The treatment of excess ear wax was described by Aulus Cornelius Celsus in De Medicina in the 1st century:

When a man is becoming dull of hearing, which happens most often after prolonged headaches, in the first place, the ear itself should be inspected: for there will be found either a crust such as comes upon the surface of ulcerations, or concretions of wax. If a crust, hot oil is poured in, or verdigris mixed with honey or leek juice or a little soda in honey wine. And when the crust has been separated from the ulceration, the ear is irrigated with tepid water, to make it easier for the crusts now disengaged to be withdrawn by the ear scoop. If it is wax, and if it is soft, it can be extracted in the same way by the ear scoop; but if hard, vinegar containing a little soda is introduced; and when the wax has softened, the ear is washed out and cleared as above. ... Further, the ear should be syringed with castoreum mixed with vinegar and laurel oil and the juice of young radish rind, or with cucumber juice, mixed with crushed rose leaves. The dropping in of the juice of unripe grapes mixed with rose oil is also fairly efficacious against deafness.

===Uses===
- In medieval Europe, earwax and other substances such as urine were used to prepare pigments used by scribes to illustrate illuminated manuscripts.

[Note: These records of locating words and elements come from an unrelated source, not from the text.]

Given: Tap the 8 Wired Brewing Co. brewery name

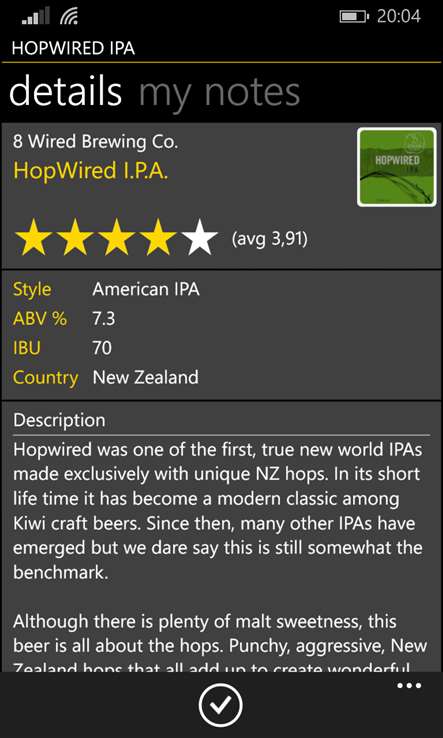Looking at the screenshot, I should point(96,142).
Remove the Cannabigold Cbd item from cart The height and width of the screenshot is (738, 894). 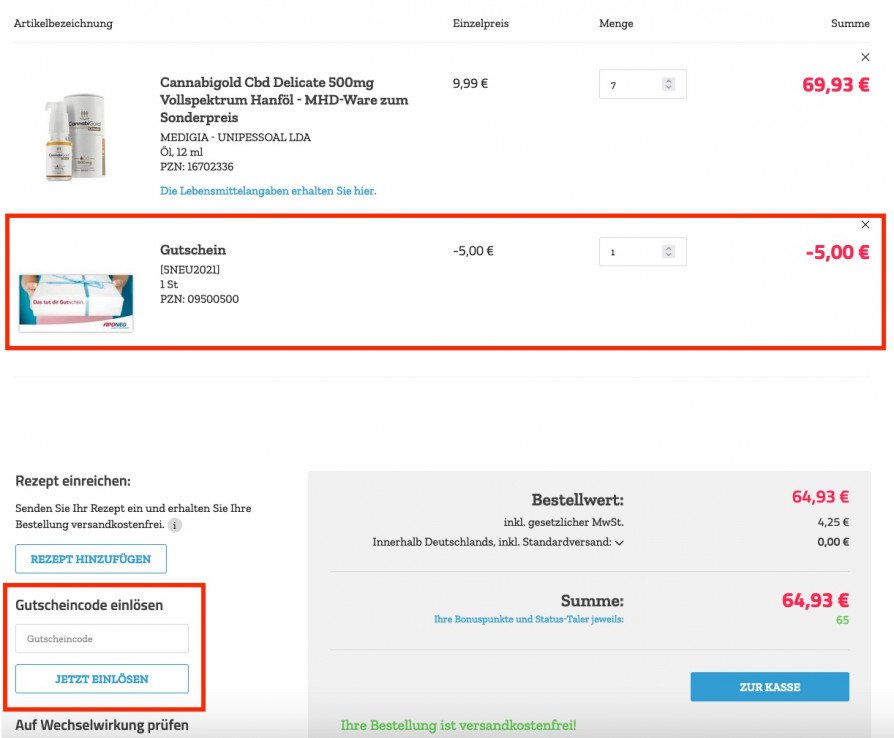pyautogui.click(x=865, y=57)
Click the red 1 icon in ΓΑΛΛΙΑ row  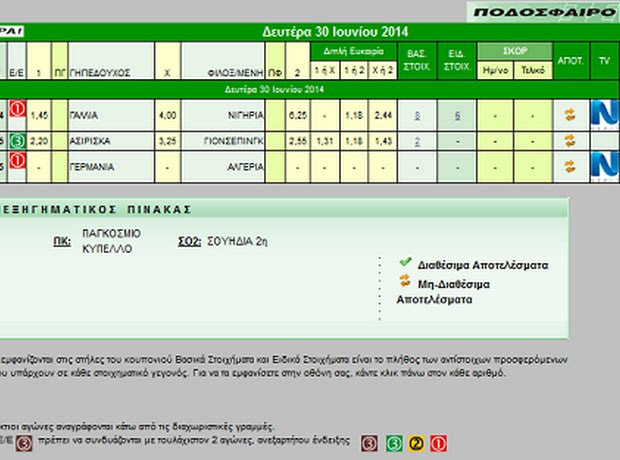17,110
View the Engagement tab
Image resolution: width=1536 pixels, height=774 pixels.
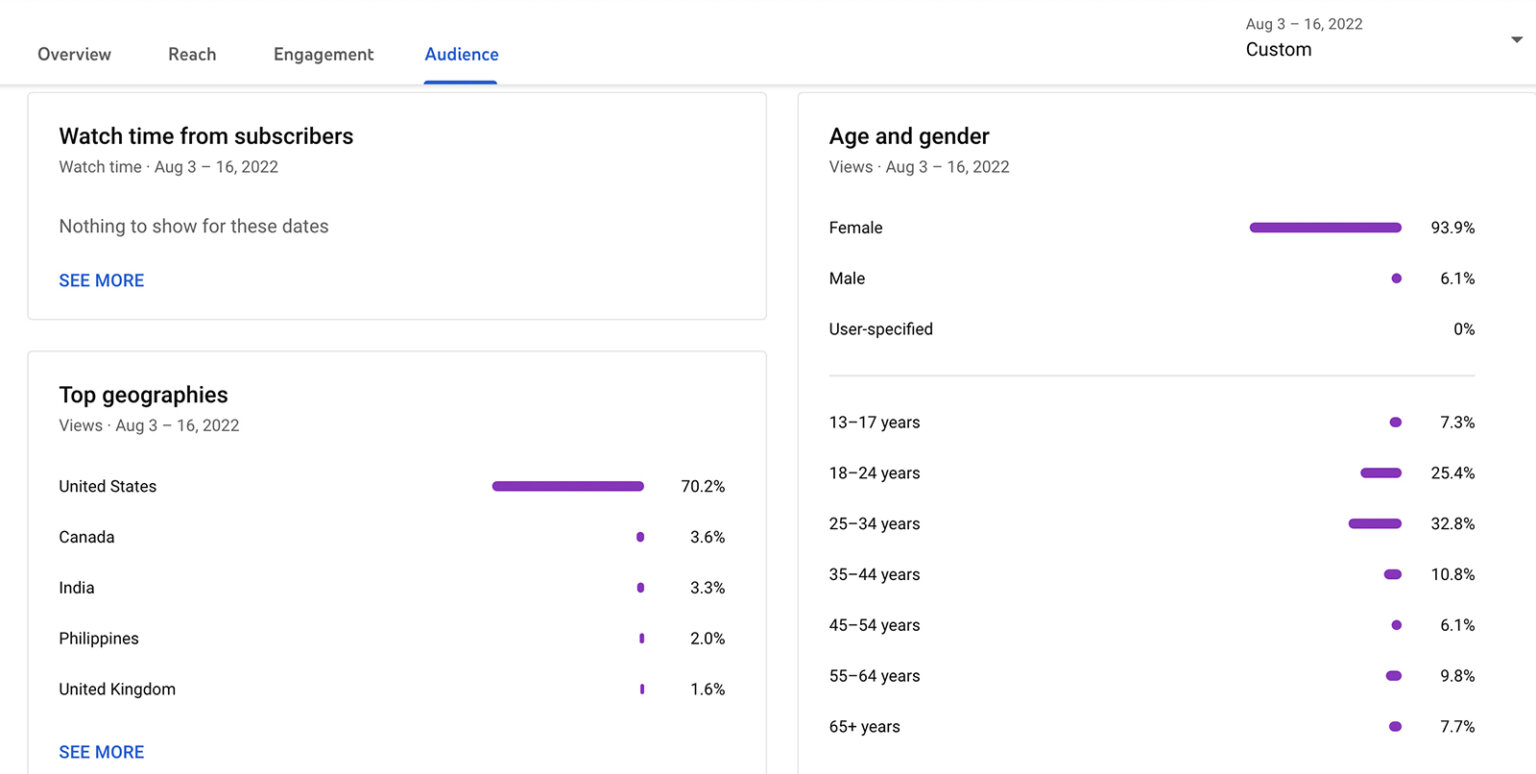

- Pliny the Elder, in his Natural History, wrote that earwax—when applied topically—cured bites from humans, scorpions, and serpents; it was said to work best when taken from the ears of the wounded person himself.
- Early American lip balms may have been based on earwax. The 1832 edition of the American Frugal Housewife said that "nothing was better than earwax to prevent the painful effects resulting from a wound by a nail [or] skewer"; and also recommended earwax as a remedy for cracked lips.
- Before waxed thread was commonly available, a seamstress would use her own earwax to stop the cut ends of threads from fraying.
- Earwax retains concentrations of cortisol over time. As cortisol levels change throughout the day and increase in response to stress, long-term measurements are difficult yet necessary. A 2020 study suggests swabbing earwax as a method of measuring long-term cortisol levels that is noninvasive and does not confound itself.